FFA birds feed the H.E.L.P. House
By Dean Shipley
London High School FFA students proved to H.E.L.P. House that a bird in the hand is worth more than two in the bush. To be more exact, 48 chickens in the hand. The chickens were donated June 30 to the H.E.L.P. House with Dee Heilman director, accepting.
The donation was timely, said Heilman.
“It came at the right time. Food has been scarce this summer. For Mid-Ohio Food Bank, our source, food has been scarce for them also, so it trickles down to us,” Heilman said.
The chickens are the result of a London High School FFA project in which FFA students raised “meat” chickens — as opposed to the egg-laying variety — as food to donate to the H.E.L.P. House. They were raised from chicks with students taking care of and feeding the Cornish cross and Plymouth cross chickens.
Snyder was able to fund the project through a grant from National FFA. She applied for a grant for start-up funds. She received $1,873 from the national headquarters to buy day-old chicks and then feed and house them.Chickens were fed and raised until they reached maturity. The adult birds were taken to a poultry processing specialist in Western Ohio. Processing cost was also covered by the grant. Dressed out the birds weighed between five and six pounds.

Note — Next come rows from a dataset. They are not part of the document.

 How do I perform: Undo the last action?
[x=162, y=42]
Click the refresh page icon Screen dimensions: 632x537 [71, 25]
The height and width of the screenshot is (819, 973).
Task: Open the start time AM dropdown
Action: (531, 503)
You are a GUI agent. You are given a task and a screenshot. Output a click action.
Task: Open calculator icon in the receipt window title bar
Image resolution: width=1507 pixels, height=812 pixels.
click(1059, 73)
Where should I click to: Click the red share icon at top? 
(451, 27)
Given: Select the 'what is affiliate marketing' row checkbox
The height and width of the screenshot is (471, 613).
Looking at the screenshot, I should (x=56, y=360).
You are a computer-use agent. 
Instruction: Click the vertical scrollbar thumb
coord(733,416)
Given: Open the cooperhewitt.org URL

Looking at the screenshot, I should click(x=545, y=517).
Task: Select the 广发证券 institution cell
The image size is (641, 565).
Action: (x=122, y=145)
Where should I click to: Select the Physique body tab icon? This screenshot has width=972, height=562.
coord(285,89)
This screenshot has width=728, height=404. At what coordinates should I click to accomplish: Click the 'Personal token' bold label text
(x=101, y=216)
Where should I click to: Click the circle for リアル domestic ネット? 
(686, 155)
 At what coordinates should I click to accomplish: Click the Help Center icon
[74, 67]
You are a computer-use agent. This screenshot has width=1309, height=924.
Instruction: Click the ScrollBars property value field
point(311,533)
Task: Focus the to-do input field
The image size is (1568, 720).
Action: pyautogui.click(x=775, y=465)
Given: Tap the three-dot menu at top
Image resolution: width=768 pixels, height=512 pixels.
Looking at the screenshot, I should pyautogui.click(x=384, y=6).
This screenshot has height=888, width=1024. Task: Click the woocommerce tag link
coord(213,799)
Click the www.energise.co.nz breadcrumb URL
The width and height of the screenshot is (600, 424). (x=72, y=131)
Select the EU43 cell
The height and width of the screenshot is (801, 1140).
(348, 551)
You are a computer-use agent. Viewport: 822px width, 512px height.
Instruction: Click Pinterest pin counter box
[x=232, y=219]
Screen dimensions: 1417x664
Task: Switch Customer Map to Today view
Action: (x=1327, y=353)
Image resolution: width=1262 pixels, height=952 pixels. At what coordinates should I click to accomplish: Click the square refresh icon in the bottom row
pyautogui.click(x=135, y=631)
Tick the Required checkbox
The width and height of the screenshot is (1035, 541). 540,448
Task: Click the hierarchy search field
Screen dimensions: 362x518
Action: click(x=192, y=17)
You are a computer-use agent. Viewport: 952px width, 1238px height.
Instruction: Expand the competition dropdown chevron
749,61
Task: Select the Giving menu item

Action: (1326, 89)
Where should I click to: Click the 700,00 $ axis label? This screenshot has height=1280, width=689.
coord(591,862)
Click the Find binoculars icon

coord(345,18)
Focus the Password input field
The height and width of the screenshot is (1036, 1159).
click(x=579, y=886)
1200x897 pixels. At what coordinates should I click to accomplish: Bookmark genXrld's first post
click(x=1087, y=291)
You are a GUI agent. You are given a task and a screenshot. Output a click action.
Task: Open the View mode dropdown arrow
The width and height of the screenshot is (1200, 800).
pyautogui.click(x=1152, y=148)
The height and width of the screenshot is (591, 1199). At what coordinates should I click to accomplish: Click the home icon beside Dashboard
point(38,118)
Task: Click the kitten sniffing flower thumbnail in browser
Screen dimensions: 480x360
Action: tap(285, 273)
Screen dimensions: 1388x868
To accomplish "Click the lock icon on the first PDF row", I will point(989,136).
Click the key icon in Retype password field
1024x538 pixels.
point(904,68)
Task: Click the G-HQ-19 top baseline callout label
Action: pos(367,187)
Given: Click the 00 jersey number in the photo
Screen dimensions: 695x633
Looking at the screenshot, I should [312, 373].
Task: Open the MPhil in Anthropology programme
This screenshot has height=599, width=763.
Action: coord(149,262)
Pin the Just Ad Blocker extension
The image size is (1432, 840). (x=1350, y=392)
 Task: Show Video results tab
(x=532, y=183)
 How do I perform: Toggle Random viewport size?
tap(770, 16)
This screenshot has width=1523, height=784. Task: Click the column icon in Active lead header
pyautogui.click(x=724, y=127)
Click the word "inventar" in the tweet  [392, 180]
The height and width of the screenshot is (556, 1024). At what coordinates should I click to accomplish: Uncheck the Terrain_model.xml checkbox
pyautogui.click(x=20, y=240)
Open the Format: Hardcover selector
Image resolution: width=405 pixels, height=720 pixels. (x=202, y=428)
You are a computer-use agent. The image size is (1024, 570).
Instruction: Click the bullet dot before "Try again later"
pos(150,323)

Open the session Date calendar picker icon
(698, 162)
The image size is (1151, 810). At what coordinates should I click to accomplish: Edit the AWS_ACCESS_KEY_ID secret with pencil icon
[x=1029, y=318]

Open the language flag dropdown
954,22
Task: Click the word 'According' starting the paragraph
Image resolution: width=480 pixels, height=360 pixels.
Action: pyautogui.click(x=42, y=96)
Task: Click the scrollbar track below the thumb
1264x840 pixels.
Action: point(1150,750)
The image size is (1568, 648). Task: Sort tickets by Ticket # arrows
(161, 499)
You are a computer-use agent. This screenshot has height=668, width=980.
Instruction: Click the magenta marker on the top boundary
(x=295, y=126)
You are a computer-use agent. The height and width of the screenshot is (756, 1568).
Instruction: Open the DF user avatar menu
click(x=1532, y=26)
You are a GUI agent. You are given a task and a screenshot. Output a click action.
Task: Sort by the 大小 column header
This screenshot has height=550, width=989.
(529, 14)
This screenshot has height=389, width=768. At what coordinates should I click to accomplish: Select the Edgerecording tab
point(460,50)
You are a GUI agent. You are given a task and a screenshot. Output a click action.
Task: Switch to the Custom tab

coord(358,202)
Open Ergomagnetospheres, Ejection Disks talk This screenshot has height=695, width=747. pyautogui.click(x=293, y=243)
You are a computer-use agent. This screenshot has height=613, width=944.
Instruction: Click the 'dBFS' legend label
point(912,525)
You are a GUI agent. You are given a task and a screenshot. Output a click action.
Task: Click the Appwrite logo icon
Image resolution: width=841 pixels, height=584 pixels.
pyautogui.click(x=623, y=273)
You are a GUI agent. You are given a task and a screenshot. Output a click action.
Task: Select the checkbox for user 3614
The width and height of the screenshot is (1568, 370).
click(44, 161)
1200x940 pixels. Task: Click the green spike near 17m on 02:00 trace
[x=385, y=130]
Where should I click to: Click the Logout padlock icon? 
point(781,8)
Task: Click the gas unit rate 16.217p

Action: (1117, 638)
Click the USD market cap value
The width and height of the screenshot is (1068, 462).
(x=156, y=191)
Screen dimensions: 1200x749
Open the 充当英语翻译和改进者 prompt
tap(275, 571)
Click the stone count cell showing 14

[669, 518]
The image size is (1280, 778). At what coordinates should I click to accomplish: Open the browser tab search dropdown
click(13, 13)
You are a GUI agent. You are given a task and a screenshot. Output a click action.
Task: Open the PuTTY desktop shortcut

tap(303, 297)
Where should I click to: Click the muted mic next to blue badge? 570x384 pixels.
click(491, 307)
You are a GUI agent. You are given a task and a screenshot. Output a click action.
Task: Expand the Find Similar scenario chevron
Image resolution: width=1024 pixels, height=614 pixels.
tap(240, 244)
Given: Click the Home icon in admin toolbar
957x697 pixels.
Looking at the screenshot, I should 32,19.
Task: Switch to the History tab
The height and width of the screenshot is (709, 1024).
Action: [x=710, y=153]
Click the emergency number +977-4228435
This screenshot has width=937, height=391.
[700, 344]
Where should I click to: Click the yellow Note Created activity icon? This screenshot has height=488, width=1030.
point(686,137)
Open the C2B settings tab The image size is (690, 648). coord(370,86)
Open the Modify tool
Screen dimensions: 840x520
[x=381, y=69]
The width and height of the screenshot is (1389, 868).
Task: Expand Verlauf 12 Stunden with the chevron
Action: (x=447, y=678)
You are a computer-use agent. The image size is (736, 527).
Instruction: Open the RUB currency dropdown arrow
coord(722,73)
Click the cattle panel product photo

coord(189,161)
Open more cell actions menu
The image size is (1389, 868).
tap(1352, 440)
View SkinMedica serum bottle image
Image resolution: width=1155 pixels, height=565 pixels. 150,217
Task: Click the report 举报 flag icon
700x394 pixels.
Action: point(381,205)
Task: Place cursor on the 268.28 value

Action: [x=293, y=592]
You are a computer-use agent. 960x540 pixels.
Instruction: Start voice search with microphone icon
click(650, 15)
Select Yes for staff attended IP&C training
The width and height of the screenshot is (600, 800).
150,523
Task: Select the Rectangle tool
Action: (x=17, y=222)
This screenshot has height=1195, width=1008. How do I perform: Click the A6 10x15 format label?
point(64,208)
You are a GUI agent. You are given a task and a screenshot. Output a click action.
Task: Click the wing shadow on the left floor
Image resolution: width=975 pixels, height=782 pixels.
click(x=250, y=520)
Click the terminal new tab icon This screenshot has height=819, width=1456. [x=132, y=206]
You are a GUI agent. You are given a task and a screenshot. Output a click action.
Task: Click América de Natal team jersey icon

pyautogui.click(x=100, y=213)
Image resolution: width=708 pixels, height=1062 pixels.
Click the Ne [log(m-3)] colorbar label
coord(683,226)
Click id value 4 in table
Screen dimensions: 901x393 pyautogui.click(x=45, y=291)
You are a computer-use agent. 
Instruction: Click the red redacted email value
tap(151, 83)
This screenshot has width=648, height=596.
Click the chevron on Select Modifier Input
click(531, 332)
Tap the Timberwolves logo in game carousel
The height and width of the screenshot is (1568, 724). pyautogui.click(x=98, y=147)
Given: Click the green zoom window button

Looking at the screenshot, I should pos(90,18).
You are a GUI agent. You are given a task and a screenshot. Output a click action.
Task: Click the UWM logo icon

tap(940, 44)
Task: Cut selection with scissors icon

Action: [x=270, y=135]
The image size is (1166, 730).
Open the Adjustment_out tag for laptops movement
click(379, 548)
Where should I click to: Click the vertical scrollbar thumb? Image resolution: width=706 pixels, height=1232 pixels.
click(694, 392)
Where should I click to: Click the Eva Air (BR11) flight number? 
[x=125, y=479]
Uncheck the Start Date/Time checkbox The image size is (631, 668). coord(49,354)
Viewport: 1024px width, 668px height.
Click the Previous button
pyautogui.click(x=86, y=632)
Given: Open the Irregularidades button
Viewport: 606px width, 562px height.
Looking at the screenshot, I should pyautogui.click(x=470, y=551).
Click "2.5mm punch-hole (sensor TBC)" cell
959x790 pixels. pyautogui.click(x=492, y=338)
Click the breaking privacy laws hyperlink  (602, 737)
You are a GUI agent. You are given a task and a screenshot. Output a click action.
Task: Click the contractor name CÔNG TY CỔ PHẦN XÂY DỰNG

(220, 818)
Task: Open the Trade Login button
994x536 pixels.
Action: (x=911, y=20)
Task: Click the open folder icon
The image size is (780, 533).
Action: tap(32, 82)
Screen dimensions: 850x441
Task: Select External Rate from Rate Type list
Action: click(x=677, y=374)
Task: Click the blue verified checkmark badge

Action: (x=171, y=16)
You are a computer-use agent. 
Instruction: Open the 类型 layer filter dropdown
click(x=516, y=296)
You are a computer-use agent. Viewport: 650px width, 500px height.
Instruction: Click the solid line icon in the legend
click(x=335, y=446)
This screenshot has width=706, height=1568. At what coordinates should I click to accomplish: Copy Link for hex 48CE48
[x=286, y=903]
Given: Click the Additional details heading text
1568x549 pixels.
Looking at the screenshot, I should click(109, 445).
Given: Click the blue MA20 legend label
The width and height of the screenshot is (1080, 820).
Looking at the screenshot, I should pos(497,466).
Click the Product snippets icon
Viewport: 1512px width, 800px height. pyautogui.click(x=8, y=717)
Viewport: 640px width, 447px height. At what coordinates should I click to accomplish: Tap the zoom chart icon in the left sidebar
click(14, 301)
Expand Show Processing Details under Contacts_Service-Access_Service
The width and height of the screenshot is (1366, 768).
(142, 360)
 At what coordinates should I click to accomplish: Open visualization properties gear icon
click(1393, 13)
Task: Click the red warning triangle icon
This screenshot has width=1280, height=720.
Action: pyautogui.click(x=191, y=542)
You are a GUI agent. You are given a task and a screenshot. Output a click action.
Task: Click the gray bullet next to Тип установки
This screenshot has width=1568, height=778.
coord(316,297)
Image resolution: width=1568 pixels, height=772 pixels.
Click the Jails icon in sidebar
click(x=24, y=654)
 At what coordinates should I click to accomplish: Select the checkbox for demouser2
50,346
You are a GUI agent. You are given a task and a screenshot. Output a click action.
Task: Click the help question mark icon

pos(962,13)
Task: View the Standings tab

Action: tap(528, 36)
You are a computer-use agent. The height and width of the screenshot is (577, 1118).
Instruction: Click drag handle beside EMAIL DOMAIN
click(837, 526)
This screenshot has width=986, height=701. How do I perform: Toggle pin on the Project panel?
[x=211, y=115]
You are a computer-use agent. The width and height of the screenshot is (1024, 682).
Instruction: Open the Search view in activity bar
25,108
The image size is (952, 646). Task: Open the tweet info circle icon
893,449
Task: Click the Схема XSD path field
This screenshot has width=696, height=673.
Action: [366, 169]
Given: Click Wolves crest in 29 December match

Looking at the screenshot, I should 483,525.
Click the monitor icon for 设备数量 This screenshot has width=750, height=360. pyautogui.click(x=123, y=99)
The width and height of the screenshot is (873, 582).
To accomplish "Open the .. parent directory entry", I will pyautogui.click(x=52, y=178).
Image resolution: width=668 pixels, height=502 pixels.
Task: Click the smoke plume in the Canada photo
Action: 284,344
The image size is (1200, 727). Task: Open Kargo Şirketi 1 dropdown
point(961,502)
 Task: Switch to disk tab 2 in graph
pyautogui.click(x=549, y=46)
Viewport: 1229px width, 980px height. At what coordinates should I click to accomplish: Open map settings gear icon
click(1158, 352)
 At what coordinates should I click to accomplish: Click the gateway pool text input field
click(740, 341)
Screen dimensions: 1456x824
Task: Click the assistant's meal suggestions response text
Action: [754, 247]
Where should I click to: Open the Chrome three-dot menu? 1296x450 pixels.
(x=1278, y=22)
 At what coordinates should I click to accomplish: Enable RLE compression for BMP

Snyder said the eight-week maturation time span fits very well within the course’s parameters. She said the students will raise another brood in the fall and those chickens will also be donated to H.E.L.P. House in time for Thanksgiving.
Though turkey is seen as the traditional holiday main course, it just takes too long for one to mature. Their size at maturity is also not suited for her classroom Snyder said.
“Chickens fit a lot better into what we do,” Snyder said.
Sponsors of the grant included the National FFA organization, Farmers Feeding the World and The Howard Buffet Foundation. Snyder said it was a one-time grant but she’s optimistic she can finds ways to continue the program.